Background information
- Also known as: Madzibaba, Senior Lecturer
- Born: 5 April 1956 Mazowe, Zimbabwe
- Died: 11 December 2025 (aged 69) Zimbabwe
- Genres: Sungura
- Occupations: Musician, songwriter, bandleader
- Instruments: Lead Guitarist, vocals & Rhythm Guitarist
- Years active: 1970–2025
- Formerly of: Khiama Boys
- Spouse: Margaret Gweshe

= Nicholas Zakaria =

Zimbabwean sungura musician (c. 1956–2025)

Nicholas Zakaria (5 April 1956 – 11 December 2025), also known as Madzibaba and Senior Lecturer, was a Zimbabwean sungura musician, guitarist and bandleader.
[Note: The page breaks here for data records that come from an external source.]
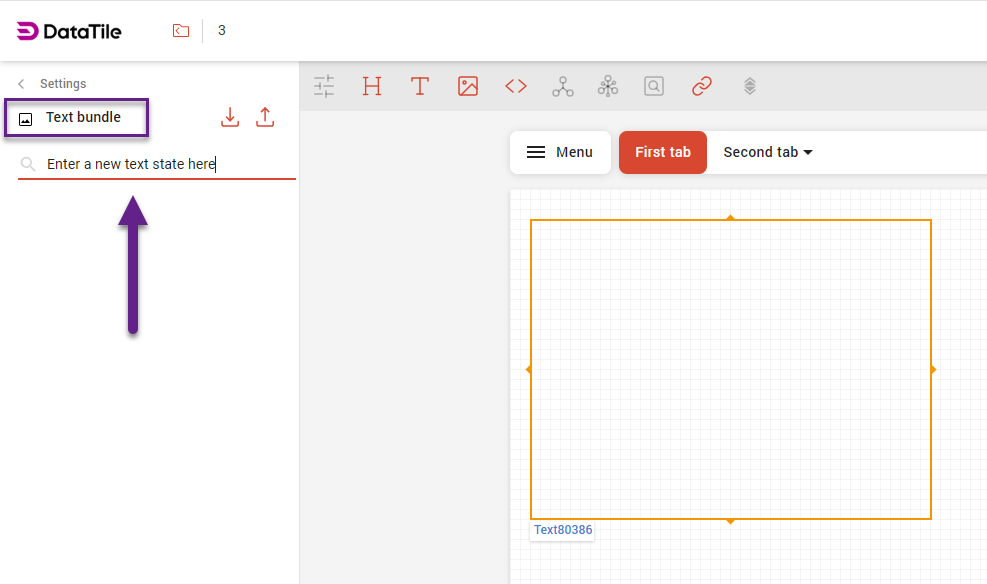Screen dimensions: 987x584
Task: Click the code embed brackets icon
Action: coord(516,86)
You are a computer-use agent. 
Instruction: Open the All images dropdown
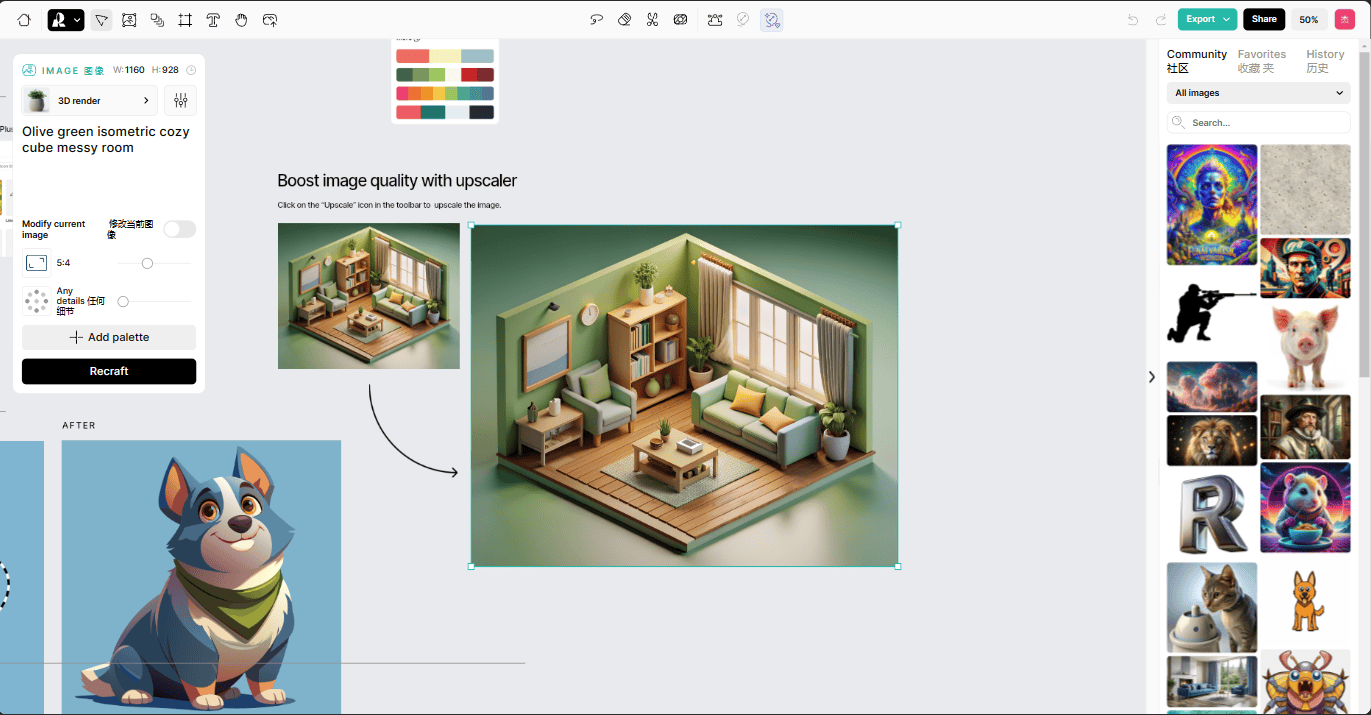[x=1258, y=93]
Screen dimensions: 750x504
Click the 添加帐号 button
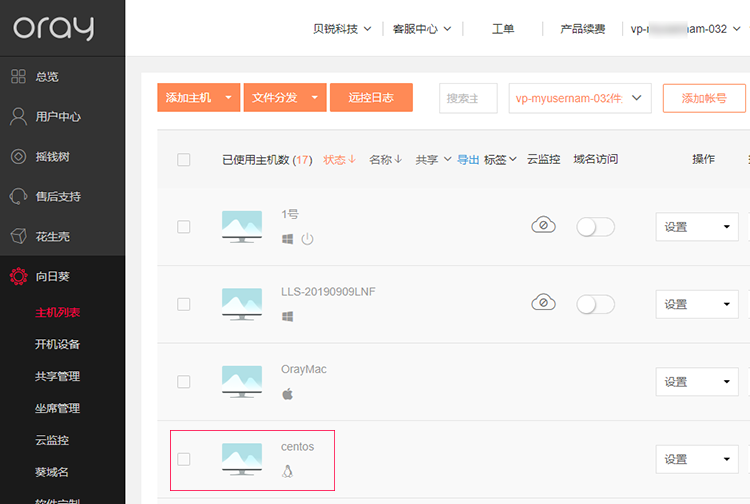pos(703,98)
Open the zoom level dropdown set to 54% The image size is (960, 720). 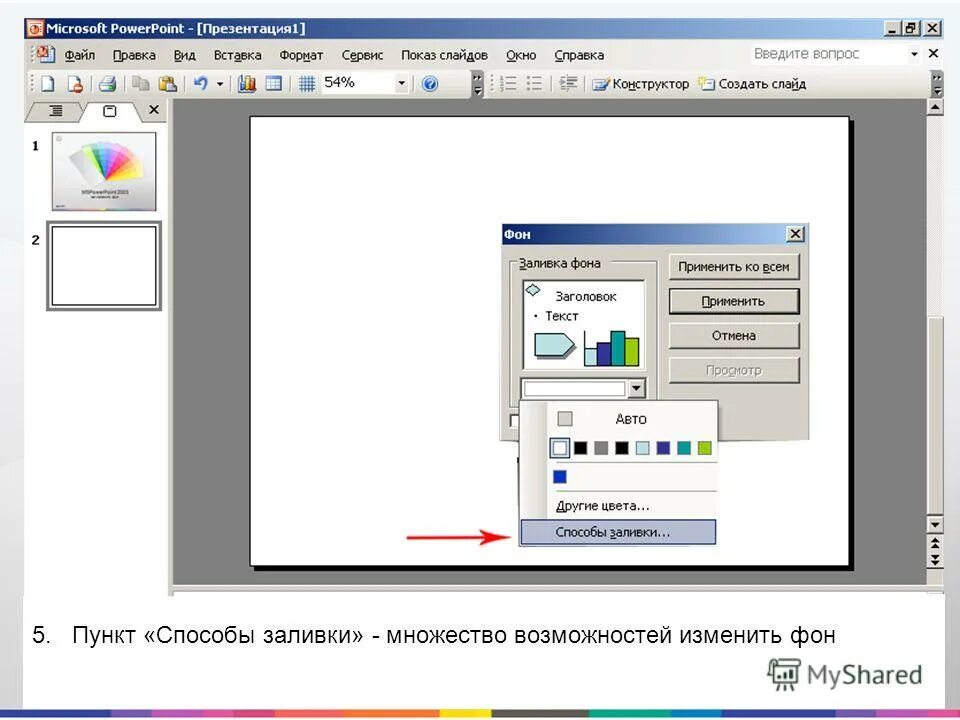[x=400, y=84]
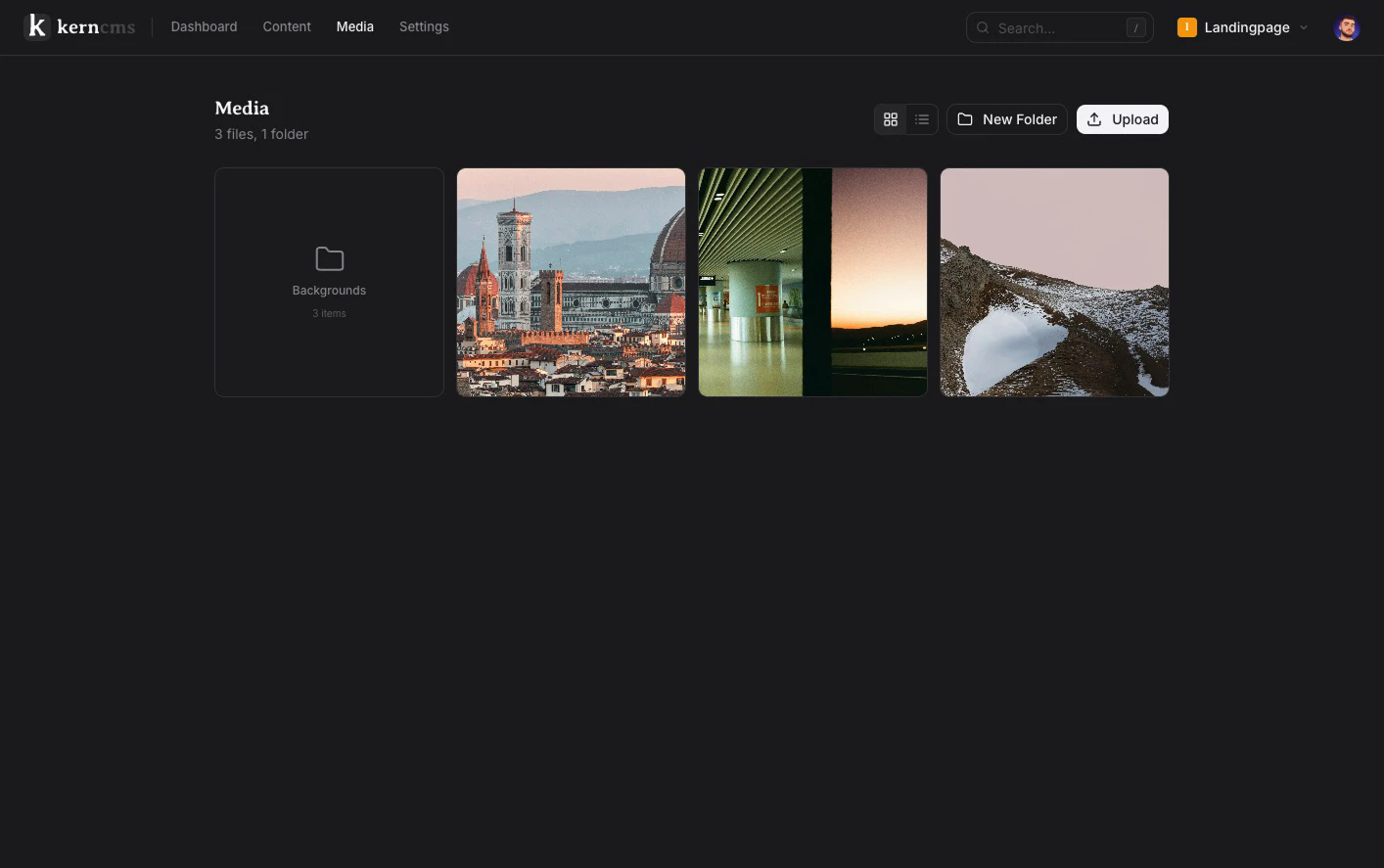Open the snowy mountain image thumbnail
Viewport: 1384px width, 868px height.
(1054, 282)
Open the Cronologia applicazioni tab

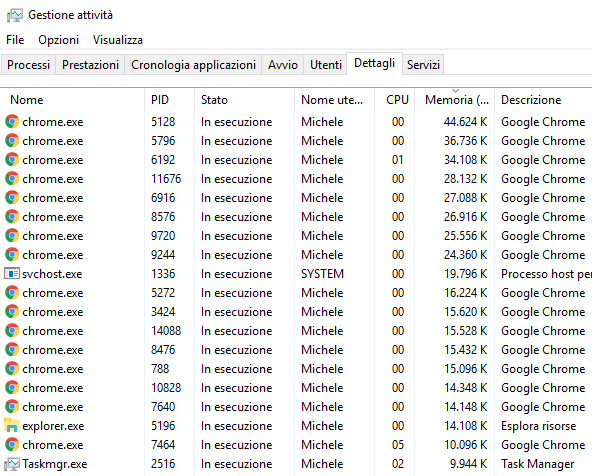click(x=193, y=65)
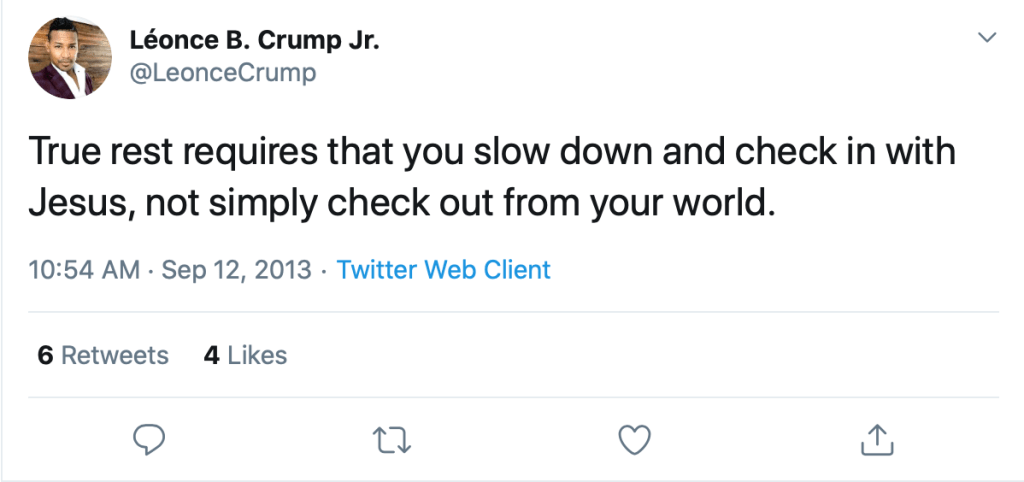Open the tweet options chevron menu

tap(987, 38)
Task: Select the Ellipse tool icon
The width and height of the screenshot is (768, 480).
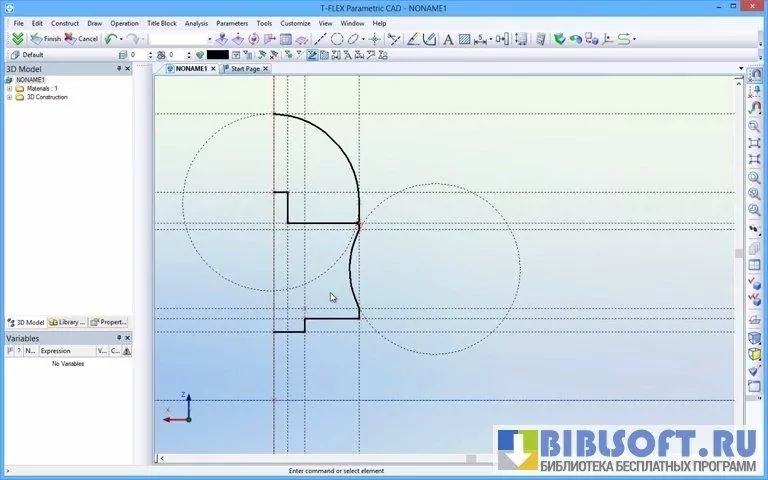Action: tap(353, 39)
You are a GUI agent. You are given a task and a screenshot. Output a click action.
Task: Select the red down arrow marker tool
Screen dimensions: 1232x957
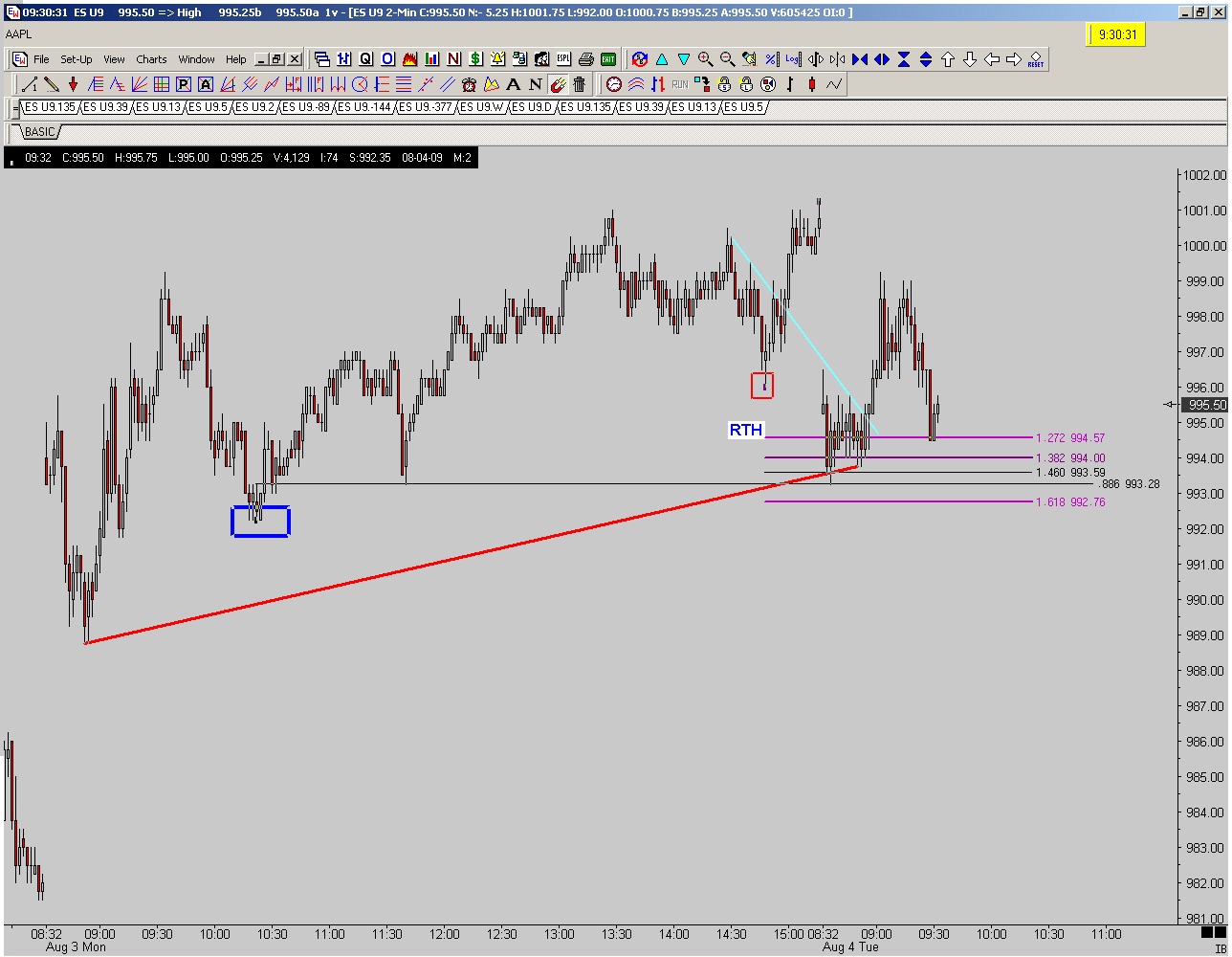[73, 84]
He was best known as the founder and leader of the Khiama Boys, one of the most influential groups in Zimbabwean sungura music, and for mentoring several artists who later achieved major success.

== Life and career ==
Zakaria was born in the Mazowe area of Zimbabwe and became active in music during the 1970s. He later founded and led the Khiama Boys, a band that played a significant role in the development and popularisation of modern sungura music in Zimbabwe.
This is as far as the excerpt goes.